JDK-6635133 : Exception thrown when using a Unicode escape
  • Type: Bug
  • Component: core-libs
  • Sub-Component: java.util.regex
  • Affected Version: 6
  • Priority: P4
  • Status: Closed
  • Resolution: Fixed
  • OS: windows_xp
  • CPU: x86
  • Submitted: 2007-11-28
  • Updated: 2011-05-18
  • Resolved: 2011-05-18
The Version table provides details related to the release that this issue/RFE will be addressed.

Unresolved : Release in which this issue/RFE will be addressed.
Resolved: Release in which this issue/RFE has been resolved.
Fixed : Release in which this issue/RFE has been fixed. The release containing this fix may be available for download as an Early Access Release or a General Availability Release.

To download the current JDK release, click here.
JDK 7
7 b27Fixed
Description
FULL PRODUCT VERSION :
java version "1.6.0_02"
Java(TM) SE Runtime Environment (build 1.6.0_02-b06)
Java HotSpot(TM) Client VM (build 1.6.0_02-b06, mixed mode, sharing)

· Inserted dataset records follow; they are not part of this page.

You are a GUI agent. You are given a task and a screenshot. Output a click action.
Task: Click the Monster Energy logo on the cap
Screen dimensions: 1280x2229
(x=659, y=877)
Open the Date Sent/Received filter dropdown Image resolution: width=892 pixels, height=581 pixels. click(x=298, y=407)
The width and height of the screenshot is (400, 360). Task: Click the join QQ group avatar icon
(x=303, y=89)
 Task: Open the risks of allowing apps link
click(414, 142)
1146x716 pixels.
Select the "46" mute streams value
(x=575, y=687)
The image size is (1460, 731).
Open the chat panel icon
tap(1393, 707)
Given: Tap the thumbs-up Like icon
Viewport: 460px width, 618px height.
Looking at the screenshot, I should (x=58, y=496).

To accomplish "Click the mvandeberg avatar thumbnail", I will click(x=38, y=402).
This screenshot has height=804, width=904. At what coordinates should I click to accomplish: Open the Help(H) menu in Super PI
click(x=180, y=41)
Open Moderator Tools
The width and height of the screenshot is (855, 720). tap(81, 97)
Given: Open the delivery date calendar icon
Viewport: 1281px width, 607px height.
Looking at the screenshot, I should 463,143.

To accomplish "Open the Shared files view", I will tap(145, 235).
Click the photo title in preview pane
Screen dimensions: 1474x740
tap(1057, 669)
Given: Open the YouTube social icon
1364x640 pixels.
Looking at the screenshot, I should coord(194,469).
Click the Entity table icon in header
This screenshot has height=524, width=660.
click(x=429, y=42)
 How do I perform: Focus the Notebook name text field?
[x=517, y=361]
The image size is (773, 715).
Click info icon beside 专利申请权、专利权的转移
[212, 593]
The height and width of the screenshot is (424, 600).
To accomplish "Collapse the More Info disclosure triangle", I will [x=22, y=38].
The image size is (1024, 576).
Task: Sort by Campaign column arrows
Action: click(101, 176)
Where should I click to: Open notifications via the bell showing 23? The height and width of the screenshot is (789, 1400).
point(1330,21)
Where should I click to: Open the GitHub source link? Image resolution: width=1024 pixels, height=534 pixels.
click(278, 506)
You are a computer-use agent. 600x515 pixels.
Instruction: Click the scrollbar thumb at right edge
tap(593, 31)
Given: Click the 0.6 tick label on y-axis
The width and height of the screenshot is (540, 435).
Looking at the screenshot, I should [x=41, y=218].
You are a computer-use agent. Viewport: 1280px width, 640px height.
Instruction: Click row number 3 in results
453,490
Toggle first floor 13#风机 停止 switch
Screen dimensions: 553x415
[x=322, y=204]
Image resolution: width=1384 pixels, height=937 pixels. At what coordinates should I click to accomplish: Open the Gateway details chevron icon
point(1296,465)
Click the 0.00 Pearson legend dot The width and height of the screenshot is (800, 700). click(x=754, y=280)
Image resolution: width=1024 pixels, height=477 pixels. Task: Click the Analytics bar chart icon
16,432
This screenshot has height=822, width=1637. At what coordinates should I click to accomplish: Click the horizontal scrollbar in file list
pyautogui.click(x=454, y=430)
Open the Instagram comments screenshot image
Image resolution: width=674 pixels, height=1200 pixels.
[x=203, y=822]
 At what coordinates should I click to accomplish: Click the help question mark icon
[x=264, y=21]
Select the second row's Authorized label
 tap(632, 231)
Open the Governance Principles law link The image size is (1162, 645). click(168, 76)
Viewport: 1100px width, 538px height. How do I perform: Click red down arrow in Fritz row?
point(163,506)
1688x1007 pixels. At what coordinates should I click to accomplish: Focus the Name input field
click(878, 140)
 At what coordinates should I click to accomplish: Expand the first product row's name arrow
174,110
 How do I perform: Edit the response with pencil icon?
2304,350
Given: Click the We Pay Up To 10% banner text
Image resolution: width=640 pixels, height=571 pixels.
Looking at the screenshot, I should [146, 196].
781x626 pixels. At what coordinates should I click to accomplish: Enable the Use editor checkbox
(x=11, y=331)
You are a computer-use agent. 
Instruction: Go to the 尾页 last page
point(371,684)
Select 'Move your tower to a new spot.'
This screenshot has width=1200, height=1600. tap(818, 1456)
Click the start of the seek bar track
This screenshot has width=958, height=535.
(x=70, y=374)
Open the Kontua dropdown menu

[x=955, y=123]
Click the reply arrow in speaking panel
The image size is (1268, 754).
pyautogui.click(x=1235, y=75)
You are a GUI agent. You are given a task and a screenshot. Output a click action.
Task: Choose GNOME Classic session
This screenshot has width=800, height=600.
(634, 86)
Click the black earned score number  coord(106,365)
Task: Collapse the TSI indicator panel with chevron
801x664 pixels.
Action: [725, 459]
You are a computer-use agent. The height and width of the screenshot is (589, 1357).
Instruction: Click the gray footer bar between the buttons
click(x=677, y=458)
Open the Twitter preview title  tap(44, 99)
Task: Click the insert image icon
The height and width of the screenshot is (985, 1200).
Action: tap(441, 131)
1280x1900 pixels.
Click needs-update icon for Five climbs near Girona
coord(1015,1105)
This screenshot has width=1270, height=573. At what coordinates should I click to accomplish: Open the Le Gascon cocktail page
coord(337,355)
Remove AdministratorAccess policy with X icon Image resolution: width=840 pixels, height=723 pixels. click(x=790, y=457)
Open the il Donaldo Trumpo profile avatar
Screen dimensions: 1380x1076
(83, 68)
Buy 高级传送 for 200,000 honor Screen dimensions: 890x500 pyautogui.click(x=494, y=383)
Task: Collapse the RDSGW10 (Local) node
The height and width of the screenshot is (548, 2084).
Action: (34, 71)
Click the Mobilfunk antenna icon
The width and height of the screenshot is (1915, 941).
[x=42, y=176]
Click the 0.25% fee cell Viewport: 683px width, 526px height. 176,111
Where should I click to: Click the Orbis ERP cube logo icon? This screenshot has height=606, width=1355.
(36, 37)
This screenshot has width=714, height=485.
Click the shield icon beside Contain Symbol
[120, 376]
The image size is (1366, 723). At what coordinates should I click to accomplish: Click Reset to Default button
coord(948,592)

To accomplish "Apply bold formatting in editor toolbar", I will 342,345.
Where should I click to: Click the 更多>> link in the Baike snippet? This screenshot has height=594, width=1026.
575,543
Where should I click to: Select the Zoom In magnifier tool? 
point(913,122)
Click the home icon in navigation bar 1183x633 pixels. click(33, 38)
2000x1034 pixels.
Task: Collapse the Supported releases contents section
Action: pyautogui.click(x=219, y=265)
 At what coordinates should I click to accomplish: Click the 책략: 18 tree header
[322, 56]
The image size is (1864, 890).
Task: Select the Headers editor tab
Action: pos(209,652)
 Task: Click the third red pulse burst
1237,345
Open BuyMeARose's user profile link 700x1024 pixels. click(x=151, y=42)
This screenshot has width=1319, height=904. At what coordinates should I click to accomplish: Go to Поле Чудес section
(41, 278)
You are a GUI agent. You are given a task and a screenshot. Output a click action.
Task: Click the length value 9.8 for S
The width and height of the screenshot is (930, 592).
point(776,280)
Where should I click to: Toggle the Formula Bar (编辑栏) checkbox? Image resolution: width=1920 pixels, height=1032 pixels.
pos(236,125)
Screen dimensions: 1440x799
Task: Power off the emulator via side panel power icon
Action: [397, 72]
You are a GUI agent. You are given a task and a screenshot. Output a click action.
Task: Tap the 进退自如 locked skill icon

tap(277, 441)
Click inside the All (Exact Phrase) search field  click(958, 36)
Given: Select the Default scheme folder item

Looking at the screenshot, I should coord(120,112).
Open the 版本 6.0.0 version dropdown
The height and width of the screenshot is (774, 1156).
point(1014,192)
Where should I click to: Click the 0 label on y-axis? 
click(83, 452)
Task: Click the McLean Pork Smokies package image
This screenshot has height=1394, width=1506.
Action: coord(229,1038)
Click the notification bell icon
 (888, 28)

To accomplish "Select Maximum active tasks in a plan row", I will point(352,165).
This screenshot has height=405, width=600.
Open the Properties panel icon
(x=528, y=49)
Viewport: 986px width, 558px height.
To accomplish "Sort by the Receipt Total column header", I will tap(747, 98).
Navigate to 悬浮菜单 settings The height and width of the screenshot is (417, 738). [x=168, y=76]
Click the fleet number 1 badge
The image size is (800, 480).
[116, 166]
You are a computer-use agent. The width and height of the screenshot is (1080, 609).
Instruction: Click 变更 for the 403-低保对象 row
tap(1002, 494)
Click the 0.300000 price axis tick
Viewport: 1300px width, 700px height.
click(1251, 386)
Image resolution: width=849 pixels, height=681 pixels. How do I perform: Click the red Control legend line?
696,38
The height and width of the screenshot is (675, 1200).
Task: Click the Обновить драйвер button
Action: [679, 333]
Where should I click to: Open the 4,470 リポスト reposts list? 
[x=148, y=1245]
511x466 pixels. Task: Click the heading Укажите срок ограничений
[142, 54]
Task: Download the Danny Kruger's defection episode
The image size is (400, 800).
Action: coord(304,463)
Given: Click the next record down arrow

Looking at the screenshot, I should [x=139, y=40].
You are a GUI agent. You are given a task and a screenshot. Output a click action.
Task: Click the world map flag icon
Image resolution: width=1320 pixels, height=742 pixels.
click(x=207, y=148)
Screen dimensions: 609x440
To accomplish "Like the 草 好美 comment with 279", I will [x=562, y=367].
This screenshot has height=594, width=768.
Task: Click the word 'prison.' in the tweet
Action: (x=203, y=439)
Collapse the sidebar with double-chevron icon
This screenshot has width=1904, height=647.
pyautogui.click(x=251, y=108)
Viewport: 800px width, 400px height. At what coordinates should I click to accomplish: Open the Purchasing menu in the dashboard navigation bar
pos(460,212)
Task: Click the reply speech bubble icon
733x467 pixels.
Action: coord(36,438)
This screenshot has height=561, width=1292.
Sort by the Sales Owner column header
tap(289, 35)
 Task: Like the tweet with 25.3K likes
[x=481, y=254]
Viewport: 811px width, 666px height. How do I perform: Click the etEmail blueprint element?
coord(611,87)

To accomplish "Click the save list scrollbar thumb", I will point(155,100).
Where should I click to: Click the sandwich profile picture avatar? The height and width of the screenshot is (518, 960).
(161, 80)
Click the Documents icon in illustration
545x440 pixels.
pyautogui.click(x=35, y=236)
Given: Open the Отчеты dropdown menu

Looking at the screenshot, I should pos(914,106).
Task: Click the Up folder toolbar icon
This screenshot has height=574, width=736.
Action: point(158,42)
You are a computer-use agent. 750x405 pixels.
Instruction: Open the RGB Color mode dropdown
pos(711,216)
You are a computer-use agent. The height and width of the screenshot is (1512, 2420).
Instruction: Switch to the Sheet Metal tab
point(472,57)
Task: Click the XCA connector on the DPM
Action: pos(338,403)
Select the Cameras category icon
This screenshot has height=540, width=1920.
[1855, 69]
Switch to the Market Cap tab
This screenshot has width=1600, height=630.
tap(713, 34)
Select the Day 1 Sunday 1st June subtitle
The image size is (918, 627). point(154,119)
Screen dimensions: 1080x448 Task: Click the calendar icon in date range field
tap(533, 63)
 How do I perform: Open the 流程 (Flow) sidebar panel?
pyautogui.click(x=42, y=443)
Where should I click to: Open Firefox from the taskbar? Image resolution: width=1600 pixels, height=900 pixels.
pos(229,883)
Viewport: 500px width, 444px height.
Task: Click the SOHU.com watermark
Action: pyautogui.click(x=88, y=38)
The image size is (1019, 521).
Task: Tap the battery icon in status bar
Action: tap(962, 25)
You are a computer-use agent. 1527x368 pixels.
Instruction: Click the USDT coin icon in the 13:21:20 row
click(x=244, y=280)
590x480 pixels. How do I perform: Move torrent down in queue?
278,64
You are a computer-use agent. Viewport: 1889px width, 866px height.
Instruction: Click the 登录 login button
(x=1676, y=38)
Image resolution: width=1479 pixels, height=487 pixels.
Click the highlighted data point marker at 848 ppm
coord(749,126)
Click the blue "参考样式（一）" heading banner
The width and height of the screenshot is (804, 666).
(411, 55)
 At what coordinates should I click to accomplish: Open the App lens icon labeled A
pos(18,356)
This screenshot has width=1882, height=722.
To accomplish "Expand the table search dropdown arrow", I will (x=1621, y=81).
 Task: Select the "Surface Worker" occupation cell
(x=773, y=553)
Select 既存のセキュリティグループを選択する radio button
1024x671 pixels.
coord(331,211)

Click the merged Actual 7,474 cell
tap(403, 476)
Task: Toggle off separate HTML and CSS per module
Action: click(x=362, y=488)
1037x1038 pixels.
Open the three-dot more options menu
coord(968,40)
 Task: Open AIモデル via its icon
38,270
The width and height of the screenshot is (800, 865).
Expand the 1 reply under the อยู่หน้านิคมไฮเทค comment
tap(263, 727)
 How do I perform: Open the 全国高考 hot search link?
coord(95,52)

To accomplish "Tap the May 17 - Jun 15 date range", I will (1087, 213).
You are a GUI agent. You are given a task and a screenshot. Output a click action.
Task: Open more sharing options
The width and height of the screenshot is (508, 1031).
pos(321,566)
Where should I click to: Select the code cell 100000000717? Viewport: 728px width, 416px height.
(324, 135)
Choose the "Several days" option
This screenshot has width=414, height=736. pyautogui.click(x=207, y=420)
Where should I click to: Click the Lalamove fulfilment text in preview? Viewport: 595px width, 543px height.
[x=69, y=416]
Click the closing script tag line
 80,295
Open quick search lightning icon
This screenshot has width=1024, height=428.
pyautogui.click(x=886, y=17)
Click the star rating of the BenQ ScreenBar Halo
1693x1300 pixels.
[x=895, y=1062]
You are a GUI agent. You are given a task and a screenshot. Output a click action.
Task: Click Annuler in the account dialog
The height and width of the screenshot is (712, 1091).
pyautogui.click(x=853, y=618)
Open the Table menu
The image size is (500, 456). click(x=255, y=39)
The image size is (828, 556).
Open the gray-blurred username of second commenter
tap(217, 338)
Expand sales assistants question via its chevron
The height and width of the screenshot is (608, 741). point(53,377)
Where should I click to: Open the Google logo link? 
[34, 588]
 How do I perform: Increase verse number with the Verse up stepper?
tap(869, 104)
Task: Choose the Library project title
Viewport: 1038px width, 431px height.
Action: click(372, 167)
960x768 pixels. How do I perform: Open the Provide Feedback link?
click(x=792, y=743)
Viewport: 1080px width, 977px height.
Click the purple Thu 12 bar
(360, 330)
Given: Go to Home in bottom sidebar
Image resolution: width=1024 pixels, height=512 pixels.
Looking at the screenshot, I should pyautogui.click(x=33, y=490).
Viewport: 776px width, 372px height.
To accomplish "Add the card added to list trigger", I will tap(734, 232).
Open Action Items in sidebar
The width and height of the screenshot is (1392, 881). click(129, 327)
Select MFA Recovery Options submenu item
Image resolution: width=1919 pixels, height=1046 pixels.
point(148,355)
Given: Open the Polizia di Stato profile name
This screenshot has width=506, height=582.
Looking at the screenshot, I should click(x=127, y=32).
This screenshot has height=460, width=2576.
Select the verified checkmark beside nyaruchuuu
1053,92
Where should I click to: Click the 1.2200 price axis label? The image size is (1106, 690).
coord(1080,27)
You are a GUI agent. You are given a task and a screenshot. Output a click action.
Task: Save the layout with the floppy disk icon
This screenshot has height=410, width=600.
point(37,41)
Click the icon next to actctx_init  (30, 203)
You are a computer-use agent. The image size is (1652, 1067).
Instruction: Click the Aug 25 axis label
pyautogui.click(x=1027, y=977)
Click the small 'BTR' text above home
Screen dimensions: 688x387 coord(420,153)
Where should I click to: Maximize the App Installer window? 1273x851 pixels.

ADDITIONAL OS VERSION INFORMATION :
Microsoft Windows XP [Version 5.1.2600]

A DESCRIPTION OF THE PROBLEM :
The following examples is OK.
System.out.println("\uD834\uDD22".matches("[\\uD834\\uDD21-\uD834\uDD24]+"));

but, the following examples, PatternSyntaxException is generated.
System.out.println("\uD834\uDD21".matches("[\\uD834\\uDD21-\\uD834\\uDD22]+"));


STEPS TO FOLLOW TO REPRODUCE THE PROBLEM :
Compile and run the following.


import java.util.regex.Pattern;
public class Sample {
    // U+1D121 is \uD834\uDD21
    public static void main(String[] args) {
        System.out.println("\uD834\uDD22".matches("[\\uD834\\uDD21-\uD834\uDD24]+"));
        System.out.println("\uD834\uDD21".matches("[\\uD834\\uDD21-\uD834\uDD22]+"));
    }
}


EXPECTED VERSUS ACTUAL BEHAVIOR :
EXPECTED -
true
true
ACTUAL -
true
Exception in thread "main" java.util.regex.PatternSyntaxException: Illegal character range near index 19
[\uD834\uDD21-\uD834\uDD22]+
                   ^
        at java.util.regex.Pattern.error(Unknown Source)
        at java.util.regex.Pattern.range(Unknown Source)
        at java.util.regex.Pattern.clazz(Unknown Source)
        at java.util.regex.Pattern.sequence(Unknown Source)
        at java.util.regex.Pattern.expr(Unknown Source)
        at java.util.regex.Pattern.compile(Unknown Source)
        at java.util.regex.Pattern.<init>(Unknown Source)
        at java.util.regex.Pattern.compile(Unknown Source)
        at java.util.regex.Pattern.matches(Unknown Source)
        at java.lang.String.matches(Unknown Source)
        at Sample.main(Sample.java:10)


REPRODUCIBILITY :
This bug can be reproduced always.

---------- BEGIN SOURCE ----------
import java.util.regex.Pattern;
public class Sample {
    // U+1D121 is \uD834\uDD21
    public static void main(String[] args) {
        System.out.println("\uD834\uDD22".matches("[\\uD834\\uDD21-\uD834\uDD24]+"));
        System.out.println("\uD834\uDD21".matches("[\\uD834\\uDD21-\uD834\uDD22]+"));
    }
}

---------- END SOURCE ----------

CUSTOMER SUBMITTED WORKAROUND :
The upper example shows.

Comments
EVALUATION The utility method Pattern.u() does not understand surrogates.
29-11-2007